His understanding was Faafoi wanted to establish the new entity within the current parliamentary term.
Kenrick – who joined TVNZ from House of Travel after a long stint at Spark – has at times appeared lukewarm about that proposal, telling a select committee last February that “all you are going to get out of a new structure is ‘a structure’”.
Three months earlier he wrote to advertisers to reassure them about the impact a merger might have on them, amid speculation a merger might see TV1 go commercial-free.
Better Public Media chairman Peter Thompson has expressed doubts about the proposed merger, but for different reasons and has called for the Government to share more information on its plan.
He has warned it will not be simple to "glue public service and commercial priorities together in the same institution” without significant compromises.
TVNZ has faced some disappointments amid the havoc wreaked on the media sector by Covid.

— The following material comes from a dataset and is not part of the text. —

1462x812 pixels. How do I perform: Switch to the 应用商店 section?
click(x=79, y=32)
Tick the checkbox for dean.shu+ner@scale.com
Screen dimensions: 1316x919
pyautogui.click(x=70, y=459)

TVNZ appeared to score a huge coup when it secured the free-to-air rights to the 2020 Olympics from Sky in 2019.
That was to have been one of the highlights of a major reinvestment in local content, before the games were postponed because of the pandemic.
Commercial rival MediaWorks TV meanwhile achieved a Houdini-like escape from its financial troubles after that business was bought by the deep-pocketed US broadcaster Discovery in September.
The first half of this year would see “plenty of live sport action”, TVNZ said in a statement, including the Prada America’s Cup, International T20 and Super Smash cricket and “hopefully the Tokyo Olympic and Paralympic Games”.
“In addition, TVNZ is producing content for its most significant investment in local entertainment content for more than a decade,” it said.